Mocking the system time

Testing your shell scripts can be complicated enough already but when you start to incorporate time based test scenarios you can quickly find yourself in the land of fragile tests and intermittent failures. By adding a small command line utility, called faketime, to your toolbox you can make your chronology related tests more reliable and reproducible.

To start we’ll install faketime. This focused little binary allows you to explicitly set the system time for which ever command you pass to it.
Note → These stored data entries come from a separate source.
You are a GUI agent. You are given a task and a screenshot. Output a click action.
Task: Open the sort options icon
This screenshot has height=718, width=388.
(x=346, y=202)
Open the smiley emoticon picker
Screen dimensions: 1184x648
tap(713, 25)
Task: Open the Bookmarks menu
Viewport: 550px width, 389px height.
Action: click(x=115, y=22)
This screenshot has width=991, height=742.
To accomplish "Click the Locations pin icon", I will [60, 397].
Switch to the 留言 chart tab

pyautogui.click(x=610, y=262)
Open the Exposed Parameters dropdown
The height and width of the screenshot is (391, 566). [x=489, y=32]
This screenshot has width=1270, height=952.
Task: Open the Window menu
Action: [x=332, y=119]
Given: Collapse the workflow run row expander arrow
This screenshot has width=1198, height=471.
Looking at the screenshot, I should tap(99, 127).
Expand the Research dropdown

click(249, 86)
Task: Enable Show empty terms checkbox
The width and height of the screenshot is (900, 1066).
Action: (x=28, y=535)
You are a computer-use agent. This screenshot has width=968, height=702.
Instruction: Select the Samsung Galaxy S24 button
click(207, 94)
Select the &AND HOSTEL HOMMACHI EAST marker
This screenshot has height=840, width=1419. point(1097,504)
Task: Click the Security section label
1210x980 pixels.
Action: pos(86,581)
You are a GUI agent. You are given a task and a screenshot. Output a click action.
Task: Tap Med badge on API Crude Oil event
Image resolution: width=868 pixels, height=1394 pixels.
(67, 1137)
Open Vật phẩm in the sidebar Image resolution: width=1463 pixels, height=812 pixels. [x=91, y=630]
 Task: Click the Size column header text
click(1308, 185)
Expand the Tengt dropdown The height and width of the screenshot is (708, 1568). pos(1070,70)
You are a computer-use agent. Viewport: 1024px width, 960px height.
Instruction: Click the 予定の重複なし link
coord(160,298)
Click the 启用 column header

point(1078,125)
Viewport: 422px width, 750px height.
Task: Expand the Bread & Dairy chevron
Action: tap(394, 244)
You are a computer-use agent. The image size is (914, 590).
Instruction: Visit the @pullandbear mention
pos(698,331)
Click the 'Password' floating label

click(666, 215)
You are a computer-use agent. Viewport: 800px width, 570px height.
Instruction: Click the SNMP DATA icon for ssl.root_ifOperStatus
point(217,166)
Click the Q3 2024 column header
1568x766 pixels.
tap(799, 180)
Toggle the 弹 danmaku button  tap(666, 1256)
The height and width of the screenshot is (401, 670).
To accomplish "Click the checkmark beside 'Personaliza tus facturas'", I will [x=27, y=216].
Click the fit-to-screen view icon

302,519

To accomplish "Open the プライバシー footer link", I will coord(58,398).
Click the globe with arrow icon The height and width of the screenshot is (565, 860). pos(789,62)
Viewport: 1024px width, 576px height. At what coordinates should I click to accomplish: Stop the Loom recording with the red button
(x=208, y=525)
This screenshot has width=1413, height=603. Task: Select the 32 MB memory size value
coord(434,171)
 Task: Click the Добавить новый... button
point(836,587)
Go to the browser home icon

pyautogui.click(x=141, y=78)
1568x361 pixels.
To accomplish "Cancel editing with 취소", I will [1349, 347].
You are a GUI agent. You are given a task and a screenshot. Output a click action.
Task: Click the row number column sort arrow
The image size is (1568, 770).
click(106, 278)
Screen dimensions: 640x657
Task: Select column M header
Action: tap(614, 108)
On Fedora systems the install is as simple as:

sudo dnf install libfaketime

First we’ll run a normal date command to ensure everything is as we expect.

$ date
Sat 30 May 13:27:16 BST 2020

If we want to run our commands with a specific, and different date, we invoke faketime when we run them.

faketime '2008-12-24 08:15:42' date
Wed 24 Dec 08:15:42 GMT 2008

This allows you to test edge cases, such as behaviour on a leap day, or start your sequence of tests from a known good point. When testing systems that have longer waits between parts of their functionality you can run the commands with explicit times and ensure you handle each case.

# create the batch with a known good time
faketime '2008-10-24 08:15:42' write-batch.py

# test the handling of expired records by
# setting the time forward immediately
faketime '2008-12-24 08:15:42' process-batch.py --expiry 31
WARNING: Monthly data is out of stale. Older than 31 days

If you’re writing in a higher level language than shell there are sometimes more specific testing libraries to support this kind of functionality, such as Timecop in ruby. faketime can still be handy when you’re working with a language that lacks such niceties or are running in a constrained environment. The following example shows the time being explicitly set for an entire language runtime but still progress forward within the process.

faketime '2008-12-24 08:15:42' ruby -e 'puts Time.new ; sleep 5 ; puts Time.new'
2008-12-24 08:15:42 +0000
2008-12-24 08:15:47 +0000

And for old times sake here it is faking the time for a perl interpreter.

faketime '2008-12-24 08:15:42' perl -e 'print localtime . "\n"'
Wed Dec 24 08:15:42 2008

faketime is a very niche tool that provides flexibility in a narrow set of use cases. You won’t need it often but when you do it’s much easier to install it than try to kludge in your own implementation.